_Task directions_: Turn the data below into a numbered list, one line per item, leaving out the blank lines.

··· Supplied data ···

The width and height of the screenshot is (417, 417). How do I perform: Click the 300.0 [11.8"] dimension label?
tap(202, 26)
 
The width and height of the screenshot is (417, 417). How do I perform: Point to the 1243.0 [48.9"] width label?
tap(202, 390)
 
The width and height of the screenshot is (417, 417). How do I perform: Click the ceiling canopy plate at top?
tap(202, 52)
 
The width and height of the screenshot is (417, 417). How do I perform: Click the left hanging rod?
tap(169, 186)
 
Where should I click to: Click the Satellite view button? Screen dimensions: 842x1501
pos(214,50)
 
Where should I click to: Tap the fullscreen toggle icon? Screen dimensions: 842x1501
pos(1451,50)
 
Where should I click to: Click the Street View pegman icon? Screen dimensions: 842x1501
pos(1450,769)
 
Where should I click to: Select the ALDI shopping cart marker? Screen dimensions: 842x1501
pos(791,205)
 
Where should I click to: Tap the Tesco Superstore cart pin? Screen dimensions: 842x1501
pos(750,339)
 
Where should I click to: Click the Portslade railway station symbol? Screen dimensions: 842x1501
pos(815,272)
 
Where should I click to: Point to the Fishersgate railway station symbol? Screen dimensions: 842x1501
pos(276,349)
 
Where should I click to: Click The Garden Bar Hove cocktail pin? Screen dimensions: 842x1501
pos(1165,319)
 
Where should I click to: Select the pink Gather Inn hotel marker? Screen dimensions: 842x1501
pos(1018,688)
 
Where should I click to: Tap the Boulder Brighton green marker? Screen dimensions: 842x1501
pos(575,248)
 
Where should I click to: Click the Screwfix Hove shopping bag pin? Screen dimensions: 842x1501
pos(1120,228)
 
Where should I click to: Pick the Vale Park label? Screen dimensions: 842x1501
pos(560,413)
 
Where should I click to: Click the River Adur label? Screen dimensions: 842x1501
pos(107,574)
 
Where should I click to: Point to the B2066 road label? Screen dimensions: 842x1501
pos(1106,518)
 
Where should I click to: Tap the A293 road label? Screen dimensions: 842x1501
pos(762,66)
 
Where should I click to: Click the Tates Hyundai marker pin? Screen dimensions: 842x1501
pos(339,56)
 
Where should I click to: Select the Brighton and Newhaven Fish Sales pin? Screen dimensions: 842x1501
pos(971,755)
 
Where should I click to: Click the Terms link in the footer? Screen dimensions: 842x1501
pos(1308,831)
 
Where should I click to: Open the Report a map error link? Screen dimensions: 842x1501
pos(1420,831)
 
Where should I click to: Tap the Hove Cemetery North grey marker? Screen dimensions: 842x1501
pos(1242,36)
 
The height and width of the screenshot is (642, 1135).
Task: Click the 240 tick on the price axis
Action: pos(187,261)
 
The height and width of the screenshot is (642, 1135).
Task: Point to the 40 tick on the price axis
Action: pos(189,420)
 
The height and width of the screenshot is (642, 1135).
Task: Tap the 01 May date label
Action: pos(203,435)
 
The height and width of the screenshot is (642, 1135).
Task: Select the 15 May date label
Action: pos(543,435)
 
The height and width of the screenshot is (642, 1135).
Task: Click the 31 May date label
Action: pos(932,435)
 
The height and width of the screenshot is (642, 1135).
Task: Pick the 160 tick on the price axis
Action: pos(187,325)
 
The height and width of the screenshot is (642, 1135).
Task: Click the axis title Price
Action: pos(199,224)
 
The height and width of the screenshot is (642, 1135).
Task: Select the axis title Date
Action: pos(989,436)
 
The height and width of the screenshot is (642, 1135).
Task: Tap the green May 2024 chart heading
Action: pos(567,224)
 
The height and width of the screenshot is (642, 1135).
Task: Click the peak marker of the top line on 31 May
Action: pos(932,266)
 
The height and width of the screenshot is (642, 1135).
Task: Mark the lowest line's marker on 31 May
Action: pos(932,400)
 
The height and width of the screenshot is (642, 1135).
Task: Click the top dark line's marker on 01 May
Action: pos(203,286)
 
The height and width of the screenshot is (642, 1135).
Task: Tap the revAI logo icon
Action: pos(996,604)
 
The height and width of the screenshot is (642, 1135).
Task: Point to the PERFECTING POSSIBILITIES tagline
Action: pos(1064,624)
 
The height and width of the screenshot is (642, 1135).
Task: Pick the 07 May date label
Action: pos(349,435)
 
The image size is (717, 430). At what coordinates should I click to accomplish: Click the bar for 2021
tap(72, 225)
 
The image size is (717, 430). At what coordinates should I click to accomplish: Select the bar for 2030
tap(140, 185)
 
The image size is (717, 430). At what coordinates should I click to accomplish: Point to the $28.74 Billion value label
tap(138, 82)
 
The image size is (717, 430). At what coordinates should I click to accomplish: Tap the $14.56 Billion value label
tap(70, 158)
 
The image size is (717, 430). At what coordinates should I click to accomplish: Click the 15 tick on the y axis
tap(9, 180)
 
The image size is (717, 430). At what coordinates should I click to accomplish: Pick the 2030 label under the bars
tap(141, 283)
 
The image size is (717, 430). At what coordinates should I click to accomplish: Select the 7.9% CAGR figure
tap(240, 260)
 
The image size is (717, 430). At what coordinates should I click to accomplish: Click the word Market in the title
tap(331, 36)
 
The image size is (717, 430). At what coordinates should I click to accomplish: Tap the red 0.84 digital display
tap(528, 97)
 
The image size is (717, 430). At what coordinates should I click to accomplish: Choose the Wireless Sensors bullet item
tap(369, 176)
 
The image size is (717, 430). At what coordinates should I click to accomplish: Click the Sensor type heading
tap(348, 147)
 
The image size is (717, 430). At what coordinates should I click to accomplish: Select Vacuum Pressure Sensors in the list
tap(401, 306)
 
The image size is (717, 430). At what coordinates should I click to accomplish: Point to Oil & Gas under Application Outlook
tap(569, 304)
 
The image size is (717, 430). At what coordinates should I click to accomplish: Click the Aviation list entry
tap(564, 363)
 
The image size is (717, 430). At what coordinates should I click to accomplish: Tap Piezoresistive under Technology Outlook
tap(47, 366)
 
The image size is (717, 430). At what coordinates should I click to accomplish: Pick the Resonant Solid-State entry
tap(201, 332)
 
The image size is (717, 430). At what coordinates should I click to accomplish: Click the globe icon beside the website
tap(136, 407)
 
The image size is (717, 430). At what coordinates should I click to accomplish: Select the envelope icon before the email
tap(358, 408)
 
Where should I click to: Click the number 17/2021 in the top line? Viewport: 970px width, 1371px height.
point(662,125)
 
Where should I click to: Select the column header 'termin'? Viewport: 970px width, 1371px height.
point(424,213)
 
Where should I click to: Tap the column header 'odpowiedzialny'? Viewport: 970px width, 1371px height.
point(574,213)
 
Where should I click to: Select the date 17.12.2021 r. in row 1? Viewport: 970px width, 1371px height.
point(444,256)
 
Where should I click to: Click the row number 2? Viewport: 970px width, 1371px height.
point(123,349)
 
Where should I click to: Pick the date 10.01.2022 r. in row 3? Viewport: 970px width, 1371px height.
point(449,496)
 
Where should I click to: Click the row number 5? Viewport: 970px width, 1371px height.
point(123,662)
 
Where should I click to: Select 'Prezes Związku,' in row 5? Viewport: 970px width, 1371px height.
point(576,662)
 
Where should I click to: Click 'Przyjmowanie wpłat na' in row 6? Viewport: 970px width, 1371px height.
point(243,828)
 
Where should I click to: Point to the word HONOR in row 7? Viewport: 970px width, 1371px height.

···

_Solution to this exercise_:
1. The width and height of the screenshot is (417, 417). How do I perform: Click the 300.0 [11.8"] dimension label?
2. tap(202, 26)
3. The width and height of the screenshot is (417, 417). How do I perform: Point to the 1243.0 [48.9"] width label?
4. tap(202, 390)
5. The width and height of the screenshot is (417, 417). How do I perform: Click the ceiling canopy plate at top?
6. tap(202, 52)
7. The width and height of the screenshot is (417, 417). How do I perform: Click the left hanging rod?
8. tap(169, 186)
9. Where should I click to: Click the Satellite view button? Screen dimensions: 842x1501
10. pos(214,50)
11. Where should I click to: Tap the fullscreen toggle icon? Screen dimensions: 842x1501
12. pos(1451,50)
13. Where should I click to: Click the Street View pegman icon? Screen dimensions: 842x1501
14. pos(1450,769)
15. Where should I click to: Select the ALDI shopping cart marker? Screen dimensions: 842x1501
16. pos(791,205)
17. Where should I click to: Tap the Tesco Superstore cart pin? Screen dimensions: 842x1501
18. pos(750,339)
19. Where should I click to: Click the Portslade railway station symbol? Screen dimensions: 842x1501
20. pos(815,272)
21. Where should I click to: Point to the Fishersgate railway station symbol? Screen dimensions: 842x1501
22. pos(276,349)
23. Where should I click to: Click The Garden Bar Hove cocktail pin? Screen dimensions: 842x1501
24. pos(1165,319)
25. Where should I click to: Select the pink Gather Inn hotel marker? Screen dimensions: 842x1501
26. pos(1018,688)
27. Where should I click to: Tap the Boulder Brighton green marker? Screen dimensions: 842x1501
28. pos(575,248)
29. Where should I click to: Click the Screwfix Hove shopping bag pin? Screen dimensions: 842x1501
30. pos(1120,228)
31. Where should I click to: Pick the Vale Park label? Screen dimensions: 842x1501
32. pos(560,413)
33. Where should I click to: Click the River Adur label? Screen dimensions: 842x1501
34. pos(107,574)
35. Where should I click to: Point to the B2066 road label? Screen dimensions: 842x1501
36. pos(1106,518)
37. Where should I click to: Tap the A293 road label? Screen dimensions: 842x1501
38. pos(762,66)
39. Where should I click to: Click the Tates Hyundai marker pin? Screen dimensions: 842x1501
40. pos(339,56)
41. Where should I click to: Select the Brighton and Newhaven Fish Sales pin? Screen dimensions: 842x1501
42. pos(971,755)
43. Where should I click to: Click the Terms link in the footer? Screen dimensions: 842x1501
44. pos(1308,831)
45. Where should I click to: Open the Report a map error link? Screen dimensions: 842x1501
46. pos(1420,831)
47. Where should I click to: Tap the Hove Cemetery North grey marker? Screen dimensions: 842x1501
48. pos(1242,36)
49. The height and width of the screenshot is (642, 1135).
50. Task: Click the 240 tick on the price axis
51. Action: pos(187,261)
52. The height and width of the screenshot is (642, 1135).
53. Task: Point to the 40 tick on the price axis
54. Action: pos(189,420)
55. The height and width of the screenshot is (642, 1135).
56. Task: Tap the 01 May date label
57. Action: pos(203,435)
58. The height and width of the screenshot is (642, 1135).
59. Task: Select the 15 May date label
60. Action: pos(543,435)
61. The height and width of the screenshot is (642, 1135).
62. Task: Click the 31 May date label
63. Action: pos(932,435)
64. The height and width of the screenshot is (642, 1135).
65. Task: Pick the 160 tick on the price axis
66. Action: pos(187,325)
67. The height and width of the screenshot is (642, 1135).
68. Task: Click the axis title Price
69. Action: pos(199,224)
70. The height and width of the screenshot is (642, 1135).
71. Task: Select the axis title Date
72. Action: pos(989,436)
73. The height and width of the screenshot is (642, 1135).
74. Task: Tap the green May 2024 chart heading
75. Action: pos(567,224)
76. The height and width of the screenshot is (642, 1135).
77. Task: Click the peak marker of the top line on 31 May
78. Action: pos(932,266)
79. The height and width of the screenshot is (642, 1135).
80. Task: Mark the lowest line's marker on 31 May
81. Action: pos(932,400)
82. The height and width of the screenshot is (642, 1135).
83. Task: Click the top dark line's marker on 01 May
84. Action: pos(203,286)
85. The height and width of the screenshot is (642, 1135).
86. Task: Tap the revAI logo icon
87. Action: pos(996,604)
88. The height and width of the screenshot is (642, 1135).
89. Task: Point to the PERFECTING POSSIBILITIES tagline
90. Action: pos(1064,624)
91. The height and width of the screenshot is (642, 1135).
92. Task: Pick the 07 May date label
93. Action: pos(349,435)
94. The image size is (717, 430). At what coordinates should I click to accomplish: Click the bar for 2021
95. tap(72, 225)
96. The image size is (717, 430). At what coordinates should I click to accomplish: Select the bar for 2030
97. tap(140, 185)
98. The image size is (717, 430). At what coordinates should I click to accomplish: Point to the $28.74 Billion value label
99. tap(138, 82)
100. The image size is (717, 430). At what coordinates should I click to accomplish: Tap the $14.56 Billion value label
101. tap(70, 158)
102. The image size is (717, 430). At what coordinates should I click to accomplish: Click the 15 tick on the y axis
103. tap(9, 180)
104. The image size is (717, 430). At what coordinates should I click to accomplish: Pick the 2030 label under the bars
105. tap(141, 283)
106. The image size is (717, 430). At what coordinates should I click to accomplish: Select the 7.9% CAGR figure
107. tap(240, 260)
108. The image size is (717, 430). At what coordinates should I click to accomplish: Click the word Market in the title
109. tap(331, 36)
110. The image size is (717, 430). At what coordinates should I click to accomplish: Tap the red 0.84 digital display
111. tap(528, 97)
112. The image size is (717, 430). At what coordinates should I click to accomplish: Choose the Wireless Sensors bullet item
113. tap(369, 176)
114. The image size is (717, 430). At what coordinates should I click to accomplish: Click the Sensor type heading
115. tap(348, 147)
116. The image size is (717, 430). At what coordinates should I click to accomplish: Select Vacuum Pressure Sensors in the list
117. tap(401, 306)
118. The image size is (717, 430). At what coordinates should I click to accomplish: Point to Oil & Gas under Application Outlook
119. tap(569, 304)
120. The image size is (717, 430). At what coordinates should I click to accomplish: Click the Aviation list entry
121. tap(564, 363)
122. The image size is (717, 430). At what coordinates should I click to accomplish: Tap Piezoresistive under Technology Outlook
123. tap(47, 366)
124. The image size is (717, 430). At what coordinates should I click to accomplish: Pick the Resonant Solid-State entry
125. tap(201, 332)
126. The image size is (717, 430). At what coordinates should I click to accomplish: Click the globe icon beside the website
127. tap(136, 407)
128. The image size is (717, 430). At what coordinates should I click to accomplish: Select the envelope icon before the email
129. tap(358, 408)
130. Where should I click to: Click the number 17/2021 in the top line? Viewport: 970px width, 1371px height.
131. point(662,125)
132. Where should I click to: Select the column header 'termin'? Viewport: 970px width, 1371px height.
133. point(424,213)
134. Where should I click to: Tap the column header 'odpowiedzialny'? Viewport: 970px width, 1371px height.
135. point(574,213)
136. Where should I click to: Select the date 17.12.2021 r. in row 1? Viewport: 970px width, 1371px height.
137. point(444,256)
138. Where should I click to: Click the row number 2? Viewport: 970px width, 1371px height.
139. point(123,349)
140. Where should I click to: Pick the date 10.01.2022 r. in row 3? Viewport: 970px width, 1371px height.
141. point(449,496)
142. Where should I click to: Click the row number 5? Viewport: 970px width, 1371px height.
143. point(123,662)
144. Where should I click to: Select 'Prezes Związku,' in row 5? Viewport: 970px width, 1371px height.
145. point(576,662)
146. Where should I click to: Click 'Przyjmowanie wpłat na' in row 6? Viewport: 970px width, 1371px height.
147. point(243,828)
148. Where should I click to: Point to the word HONOR in row 7? Viewport: 970px width, 1371px height.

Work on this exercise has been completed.